Sorceress and Martyr’s Body
The Life of the Doll in Gottfried Keller’s Novella Romeo und Julia auf dem Dorfe and the Episteme of Ritual and Pictorial Acting in Poetic Realism
Keywords:
agency, theory and poetics of things, rites of passage, literary realism, pictorial turnAbstract
Children’s dressing, animation, torture, mistreatment and ultimate destruction of a doll, as accompanied and reflected on by an ambivalent narrator in Keller’s Romeo und Julia auf dem Dorfe, can be understood as a ritualistic cycle of animistic image-based action that recounts the social life of a thing; a re-reading of the children’s play with dolls in this novella also reveals how Keller, as a representative of poetic realism, not only perpetuates forms of the literary image-based action found in early romantic texts and, more broadly, in texts from the age of Goethe, but also anticipates late twentieth-century discourses of cultural studies.
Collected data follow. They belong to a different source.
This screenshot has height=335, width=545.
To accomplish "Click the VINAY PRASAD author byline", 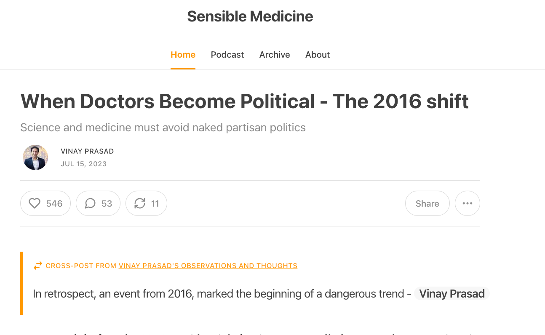I will (x=87, y=151).
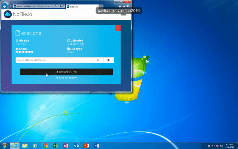Launch Excel from the taskbar
This screenshot has width=238, height=149.
(55, 146)
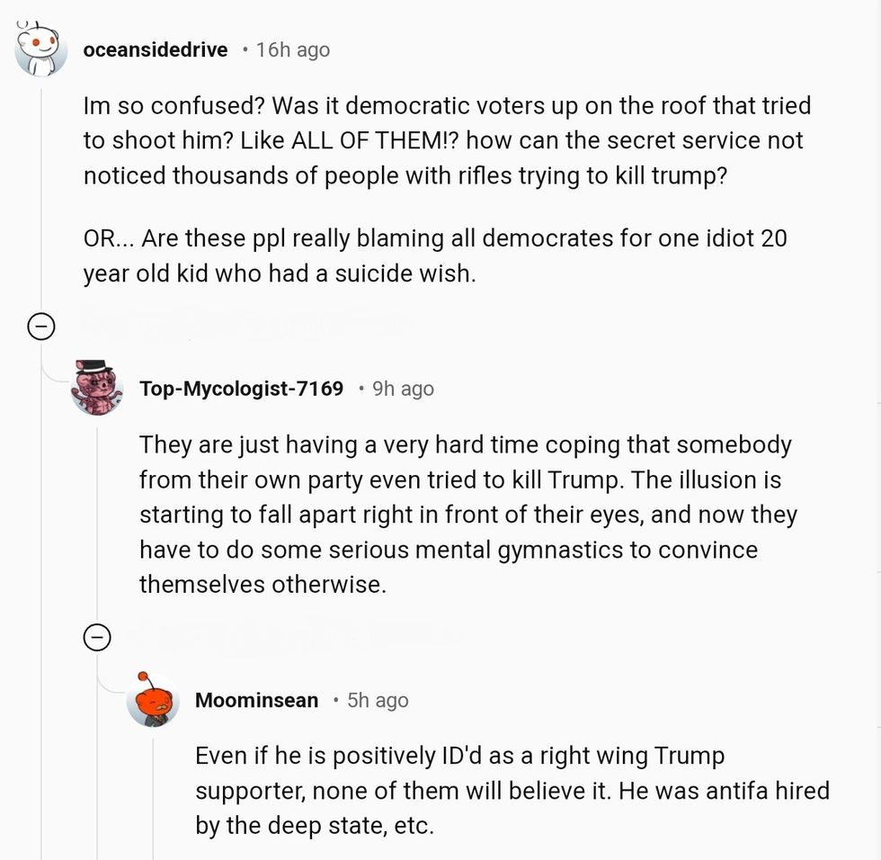
Task: Click the paragraph starting "OR... Are these ppl"
Action: (x=434, y=257)
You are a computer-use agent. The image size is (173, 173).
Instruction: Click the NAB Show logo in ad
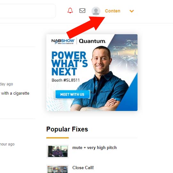[63, 41]
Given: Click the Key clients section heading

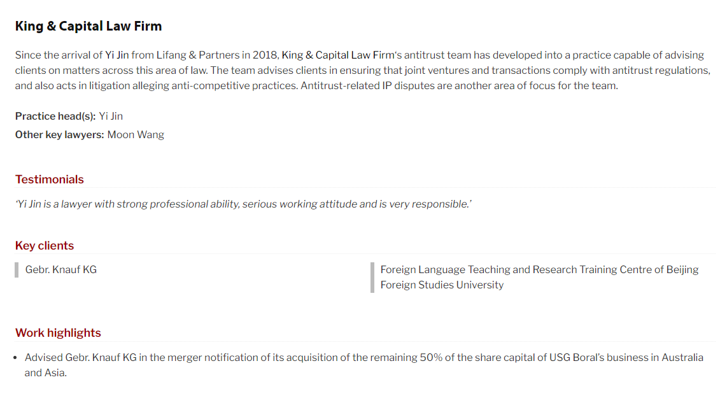Looking at the screenshot, I should pyautogui.click(x=45, y=246).
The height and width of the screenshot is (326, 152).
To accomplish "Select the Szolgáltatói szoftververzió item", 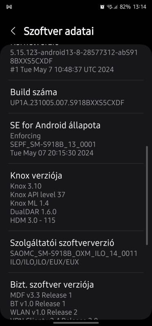I will [x=76, y=252].
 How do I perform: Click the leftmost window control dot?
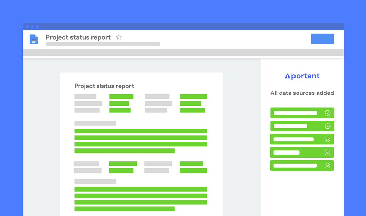tap(27, 26)
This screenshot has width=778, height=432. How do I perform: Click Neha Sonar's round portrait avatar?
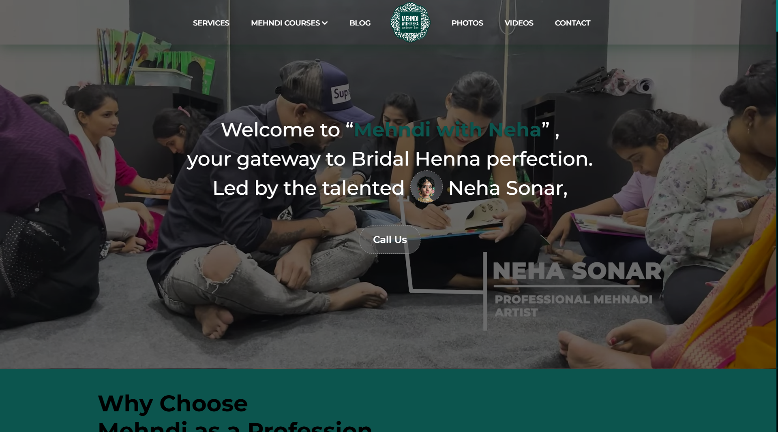coord(426,187)
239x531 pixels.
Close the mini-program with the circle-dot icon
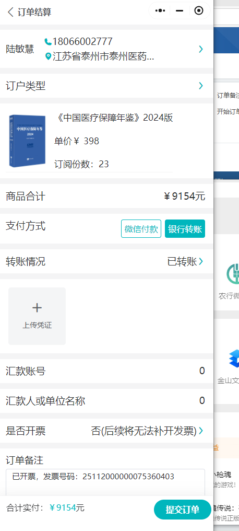tap(199, 11)
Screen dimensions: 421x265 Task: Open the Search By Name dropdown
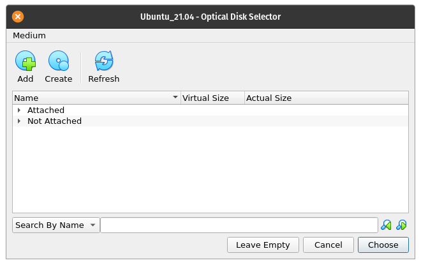point(55,225)
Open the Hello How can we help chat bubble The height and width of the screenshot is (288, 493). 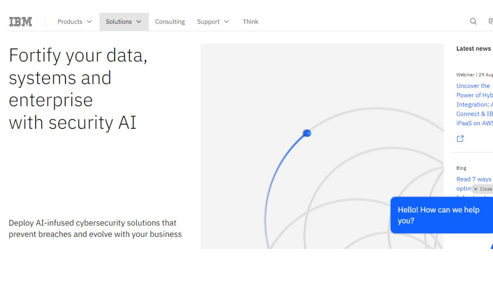coord(442,215)
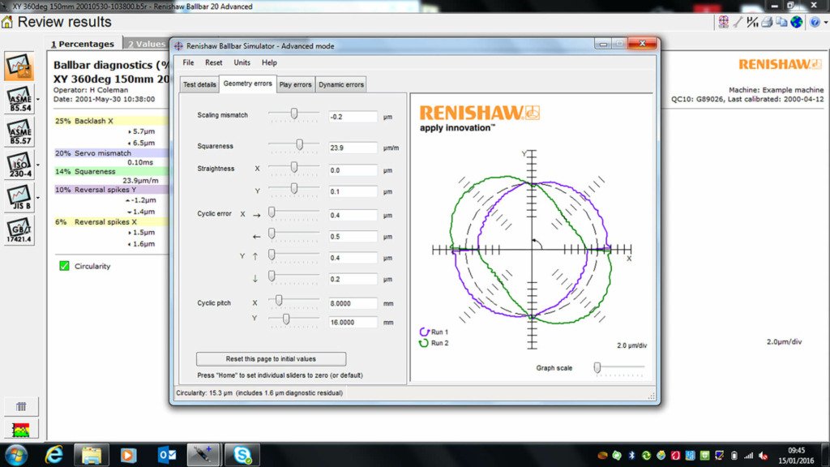Click Reset this page to initial values
The width and height of the screenshot is (830, 467).
(271, 358)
In this respect the novella exhibits a poetological topicality. Long before the cultural turns, Keller, through a recreation of the life of a doll, provided a literary treatment of central questions of material culture studies regarding the ambiguous aspects of human interaction with things. His novella offers a paradigmatic approach to the core question of the pictorial turn regarding the double consciousness of us humans in our dealings with things. The children’s interaction with the doll, something between play and rites de passage, between idolatry and iconoclasm, and the narrator’s oscillation between description and empathy reflect not only the ambiguous character inherent in both image-based and ritualistic action in aesthetic and social arrangements, but also reveal how mid-nineteenth-century poetologies of knowledge offer observations on the agency of artifacts that surpass naïve animism and sober materialism.